Celebrating Thoreau’s 200th Birthday

Henry David Thoreau was born 200 years ago today.  Six years ago, I was embarked upon a year-long project in which I wrote short weekly essays inspired by a passage from Thoreau’s Walden.  I called this project “Thoreau Thursdays” and I posted my reflections on my blog starting with the one at this link.

In honor of this 200th anniversary, I am re-posting below one of the essays from “Thoreau Thursdays.”  If you are interested in reading all 52, you can find them in my archives at http://rosemarywashington.wordpress.com (go to the right-hand column and click on the category called Thoreau Thursdays).

Thoreau Thursdays (43): Tasting the Fruits of Your Labors

February 9, 2012

“It is a vulgar error to suppose that you have tasted huckleberries who never plucked them.”
—  Henry David Thoreau, Walden

In Washington we have an abundance of blackberries rather than huckleberries.

“The fruits do not yield their true flavor to the purchasers of them.”
— Henry David Thoreau, Walden

How poor Thoreau would find me, a city dweller, who procures virtually all of my food from supermarket shelves.  And while our neighborhood farmers’ markets give us access to locally grown food, we simply buy it with our coins.  How rarely do we plant, nurture, harvest and preserve our own food.  According to Thoreau, we are missing out on the true flavor of food when we do not grow or pick it with our own hands.

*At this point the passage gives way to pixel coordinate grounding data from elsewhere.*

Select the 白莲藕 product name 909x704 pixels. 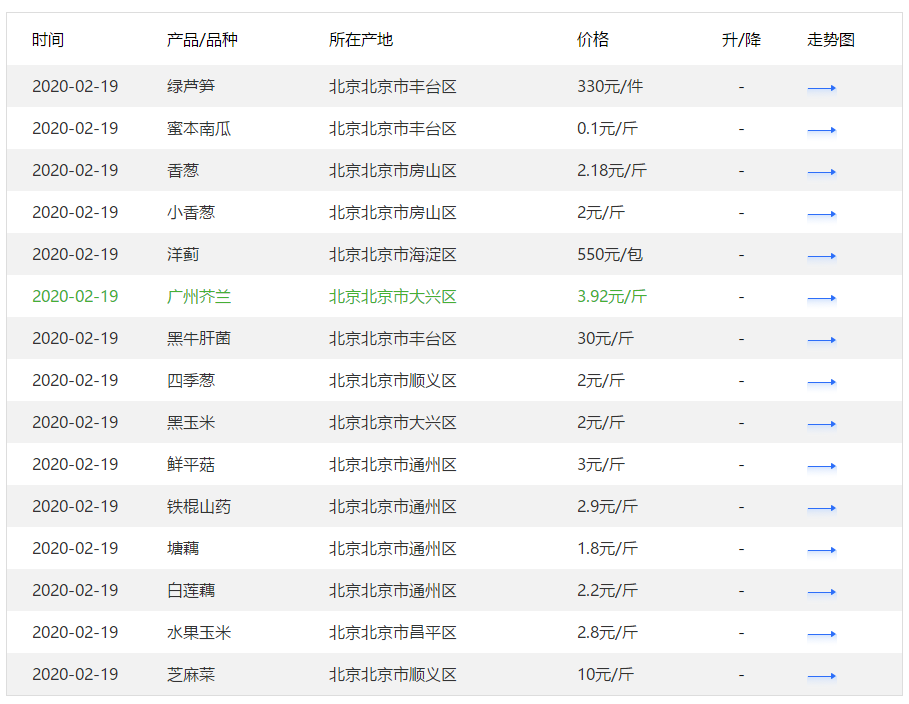pos(191,590)
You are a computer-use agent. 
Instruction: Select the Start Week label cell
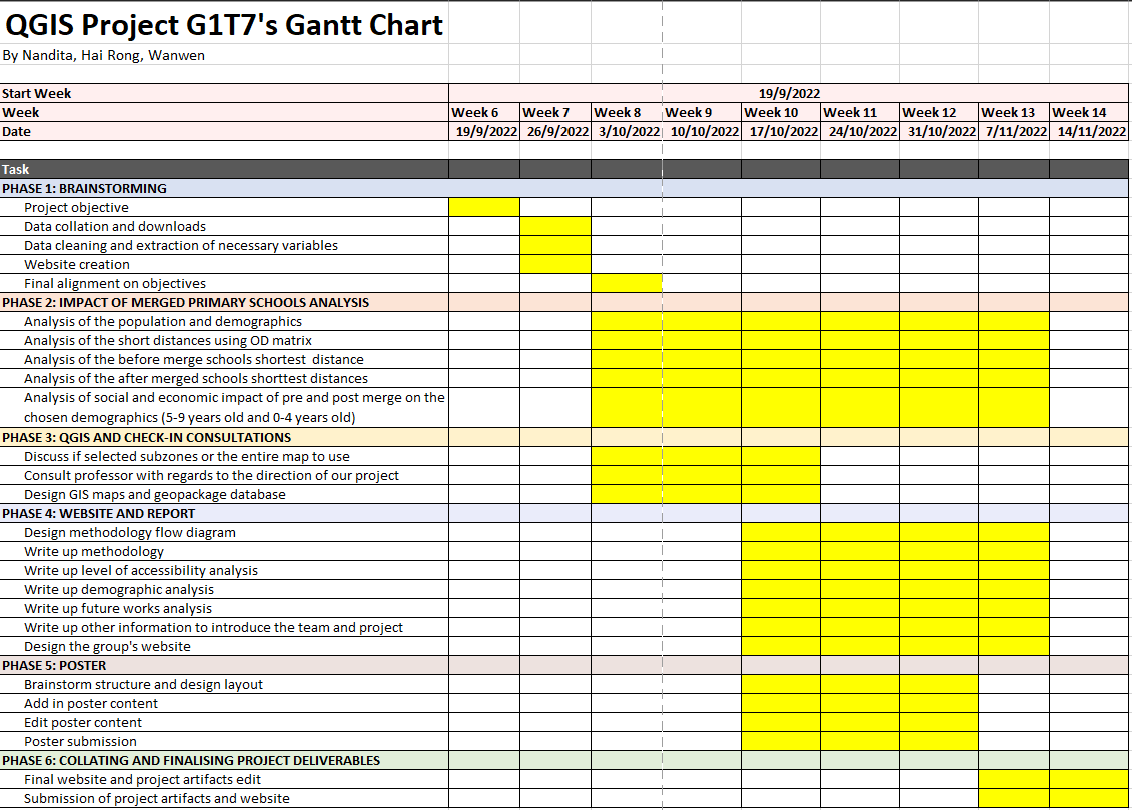click(x=37, y=93)
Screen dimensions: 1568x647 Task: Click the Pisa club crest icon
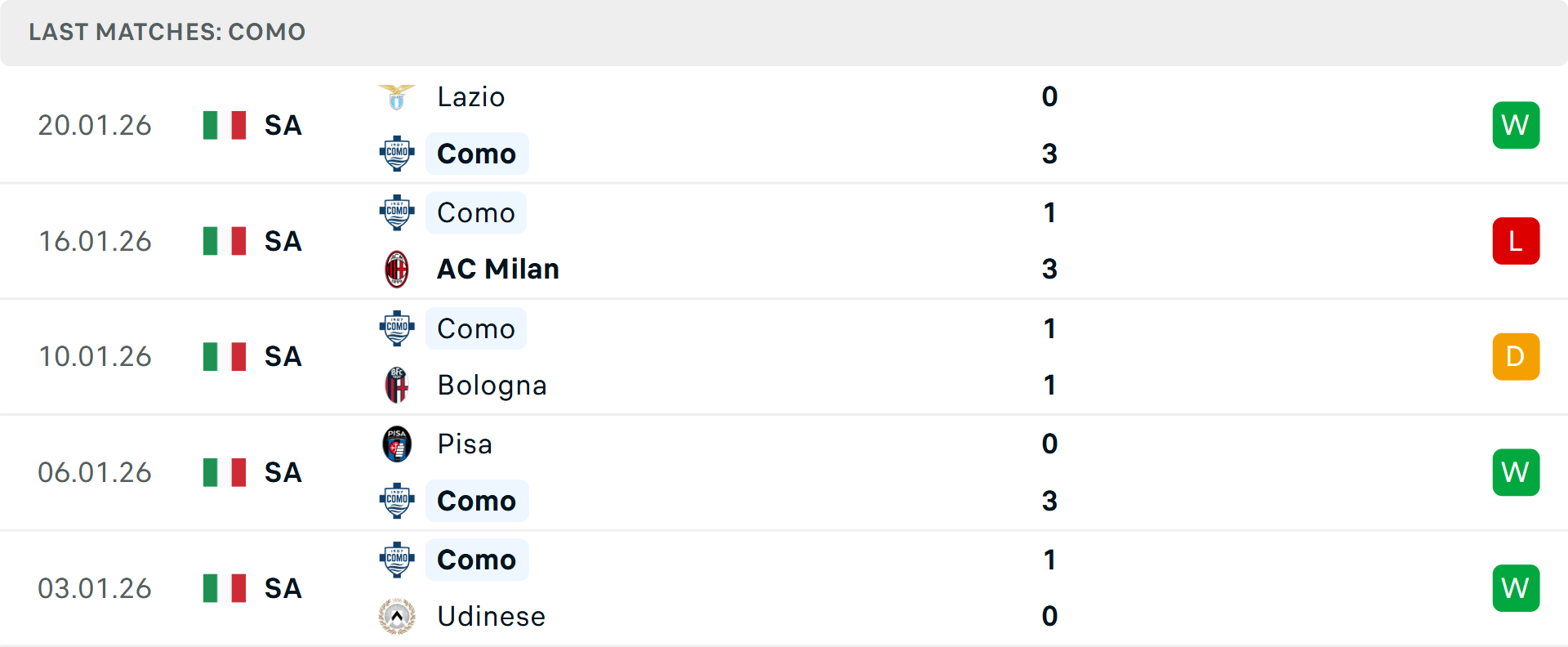397,444
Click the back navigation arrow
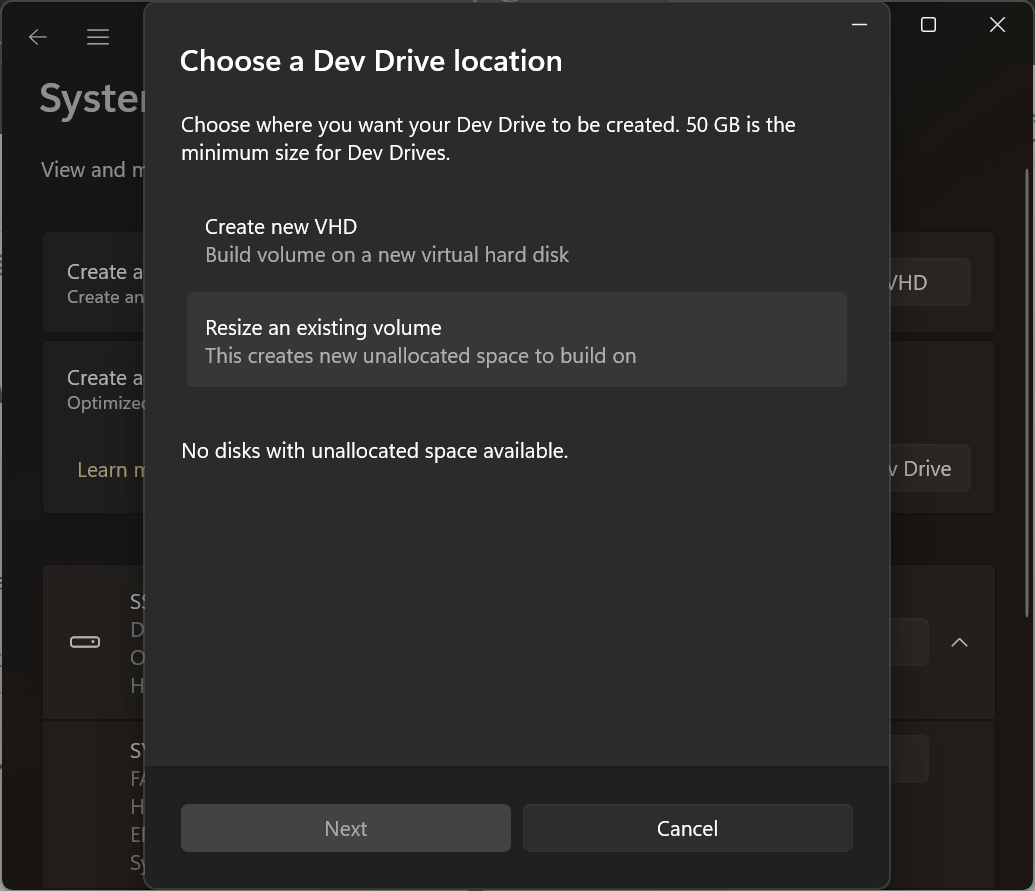Image resolution: width=1035 pixels, height=891 pixels. click(37, 36)
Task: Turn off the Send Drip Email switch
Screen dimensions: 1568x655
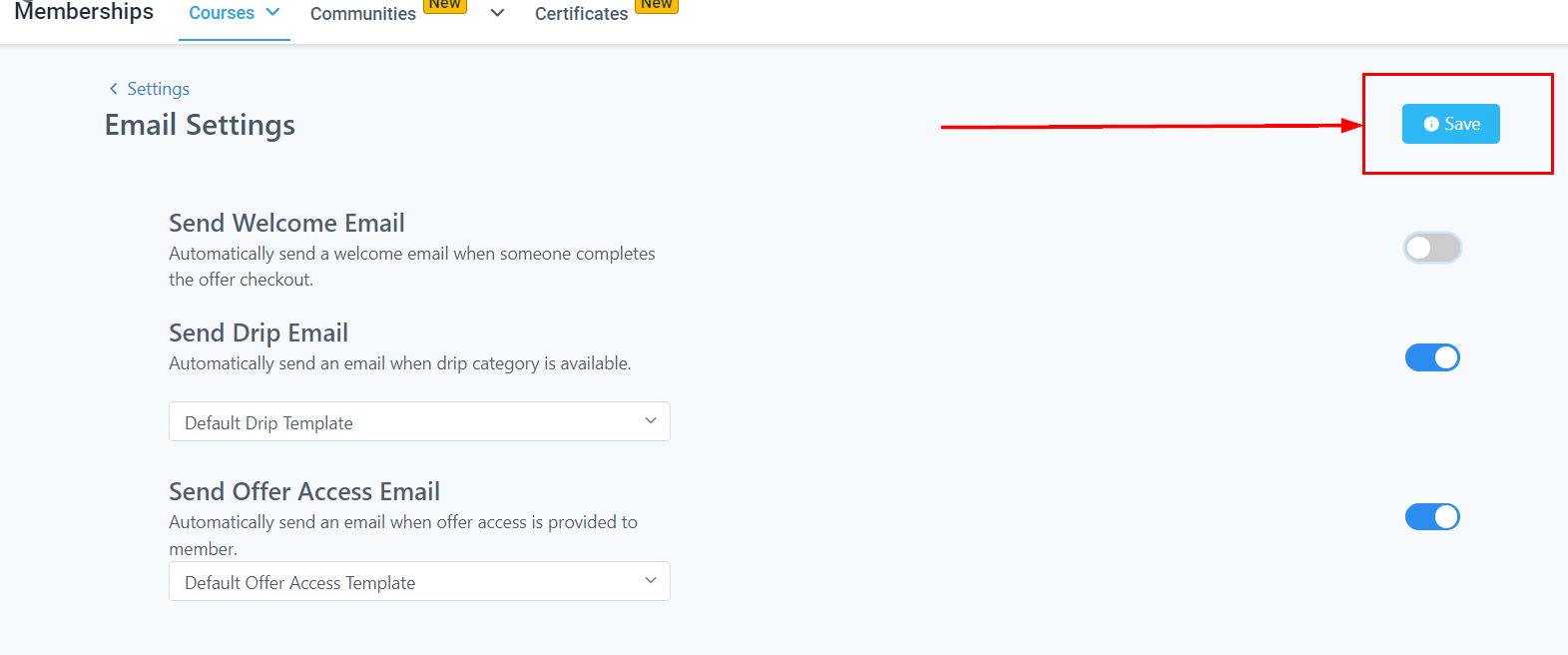Action: coord(1432,357)
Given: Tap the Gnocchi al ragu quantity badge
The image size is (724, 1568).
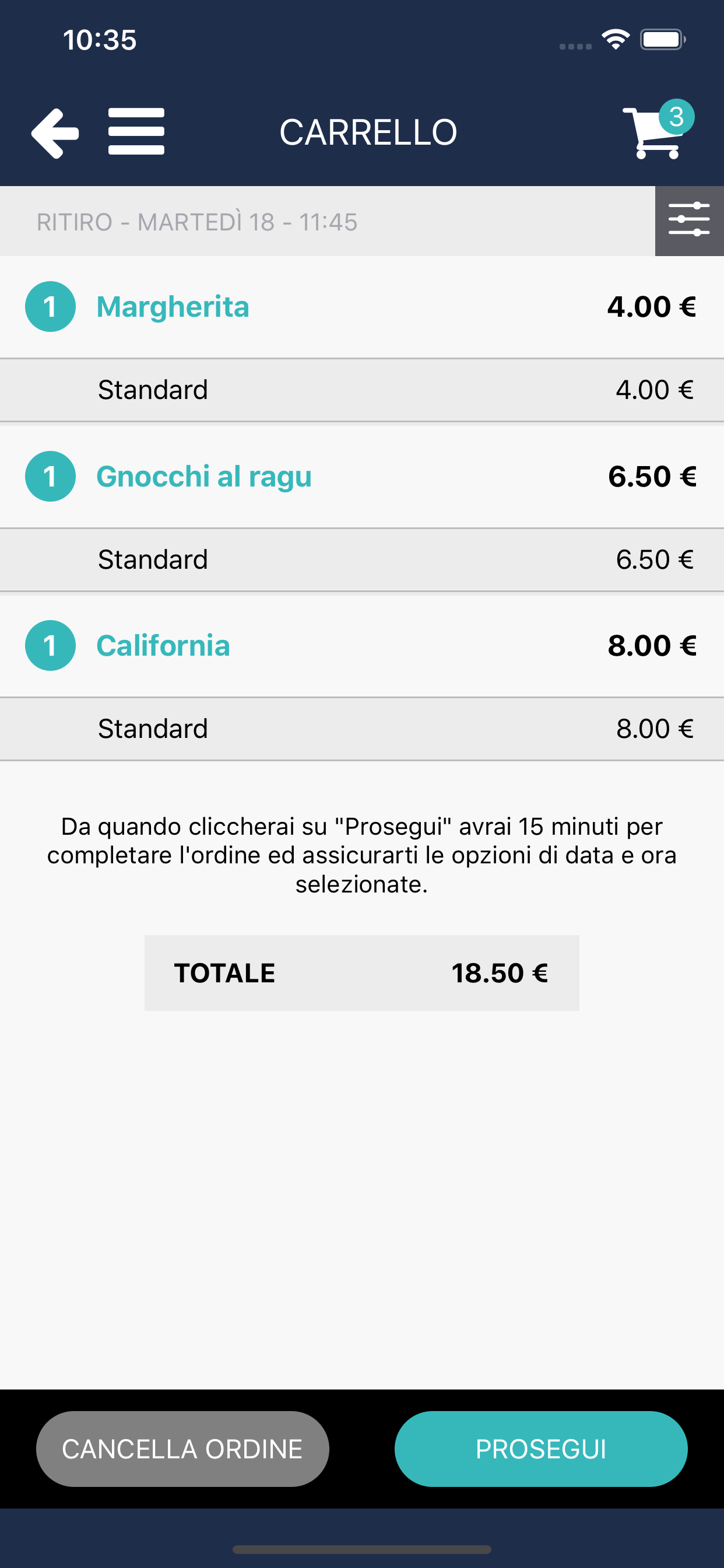Looking at the screenshot, I should [51, 476].

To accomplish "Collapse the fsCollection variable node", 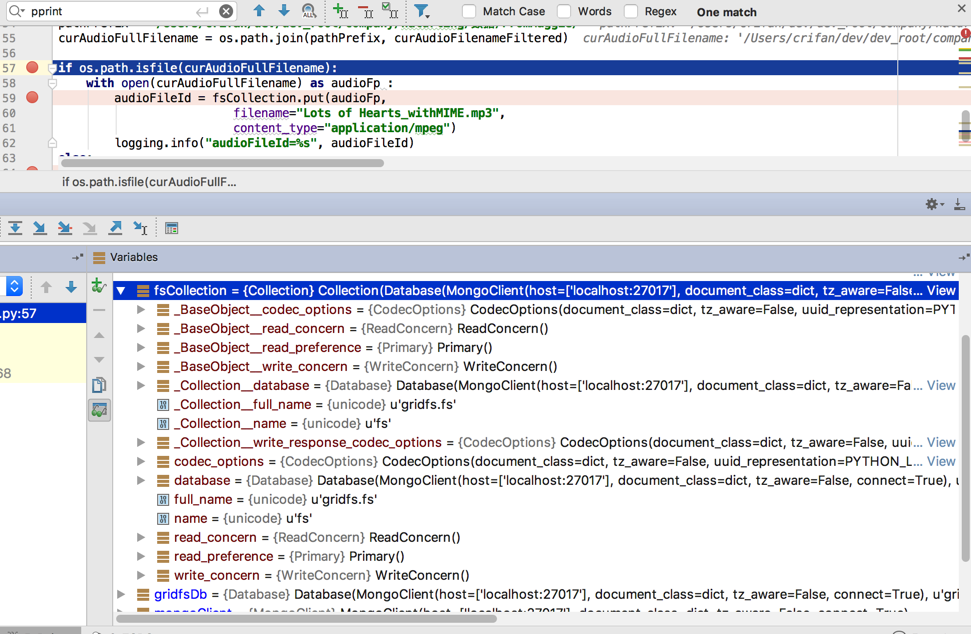I will (121, 291).
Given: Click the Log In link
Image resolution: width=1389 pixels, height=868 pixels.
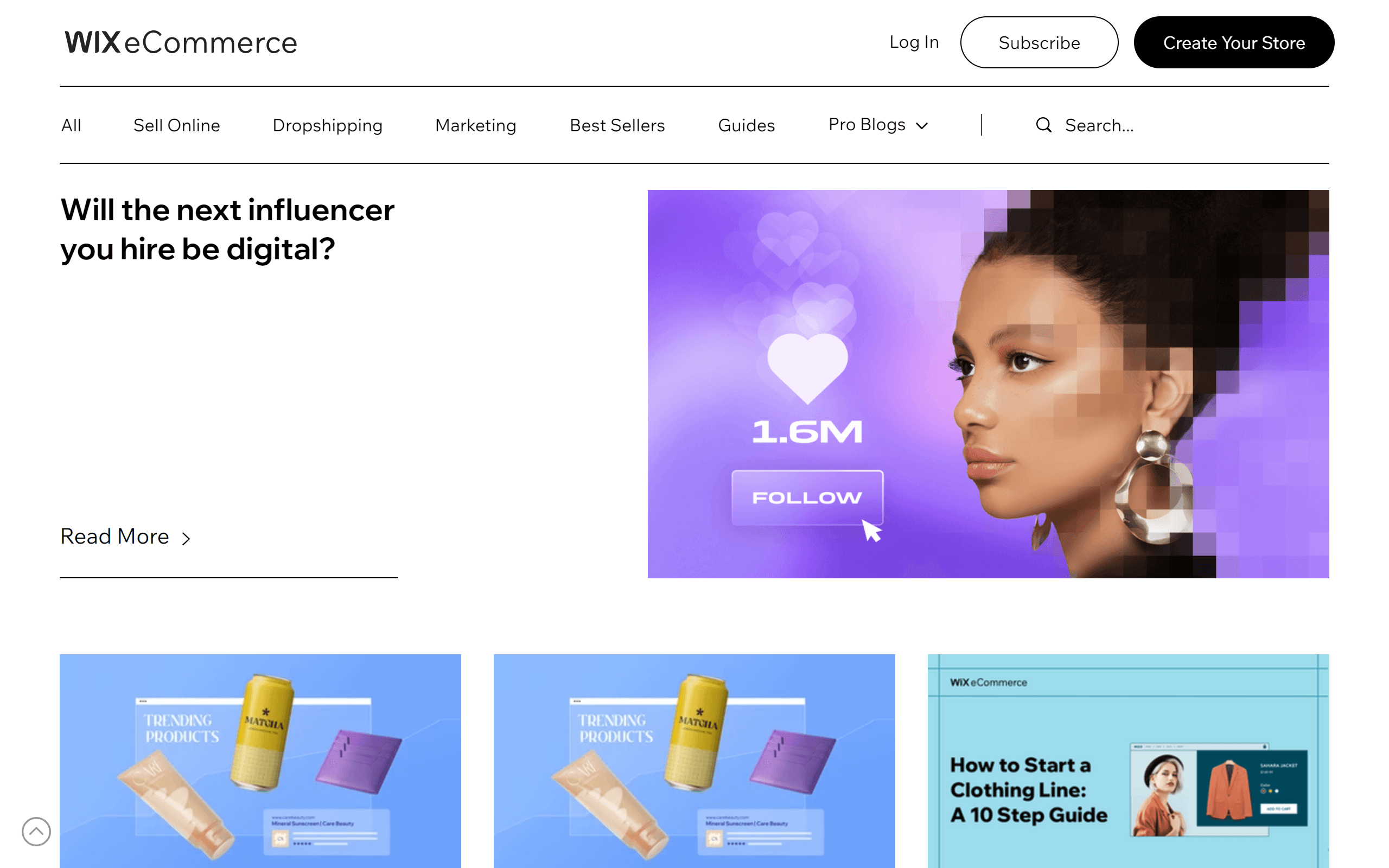Looking at the screenshot, I should [914, 42].
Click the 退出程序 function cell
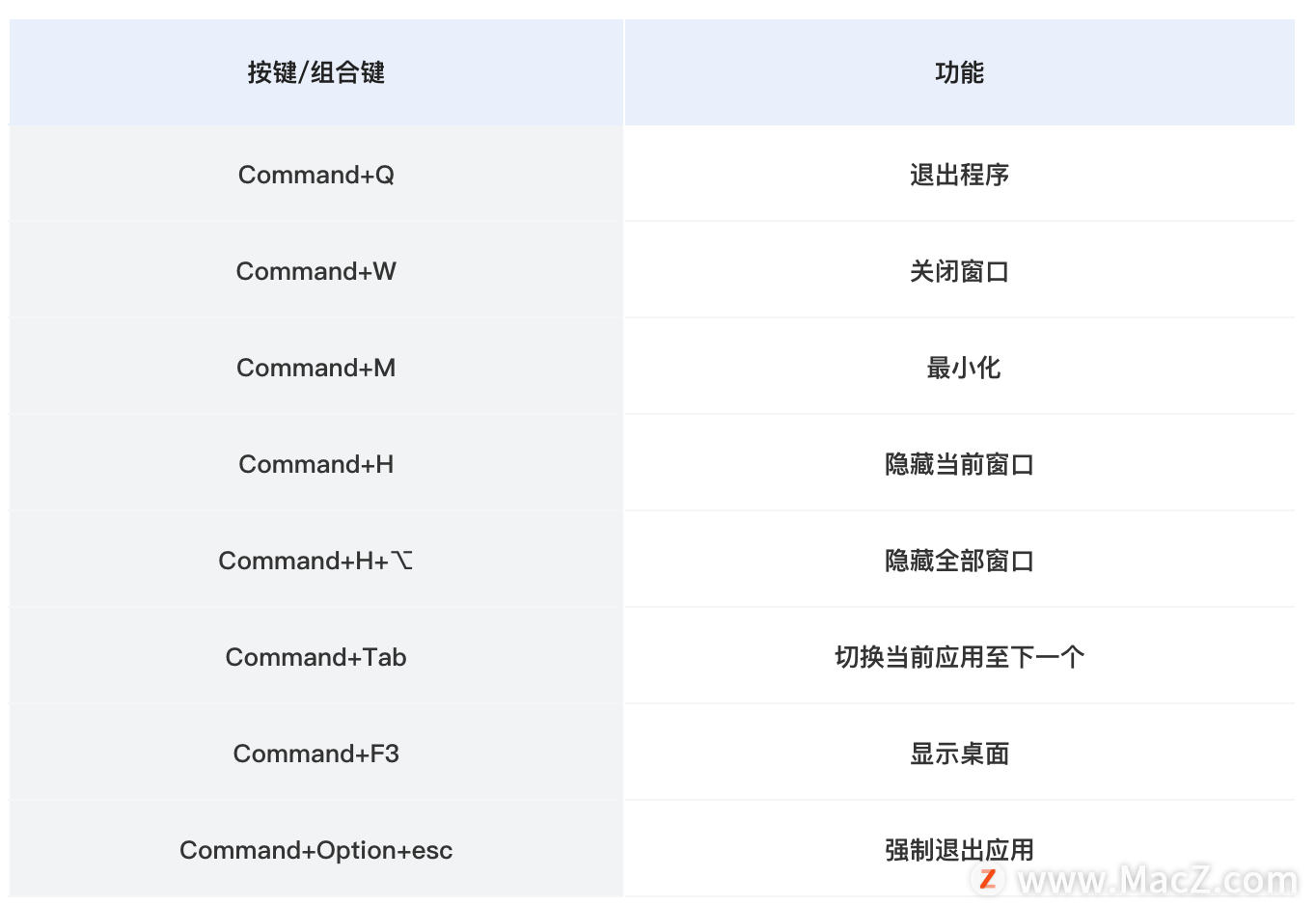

Having grown up on a farm, I still hold a deep appreciation for the hard work that goes into bringing food to the table.  I’ve butchered chickens, so I understand the life that was once vibrant in my packaged chicken quarters.  I’ve milked a cow by hand, so I remember the source of my glass of milk.  I’ve made my own blackberry jam from hand-picked berries, so I can appreciate the work behind a jar received as a gift.

Snapshot of me milking our family’s cow in 1972, forty years ago!

Much is lost when we forego laboring with our own hands, for the value of the work is not just the finished product, but also the feelings of artistry, productivity, and self-worth built along the way.  And it is true that we savor the end product more when we’ve created it ourselves.

One of my colleagues gives our library staff jars of her homemade blackberry jam each Christmas, and each spoonful bursts with the tastes of summer and Shirley’s shared joy in nature’s abundance.  Everything that is in a jar of Shirley’s jam is what Thoreau is alluding to in this week’s quote.

Shirley’s jam on breakfast scones

Homemade jam from hand-picked blackberries

Sweet goodness

“The advantage of riches remains with him who procured them, not with the heir.  When I go into the garden with a spade, and dig a bed, I feel such an exhilaration and health that I discover that I have been defrauding myself all this time in letting others do for me what I should have done with my own hands.  But not only health, but education is in the work.”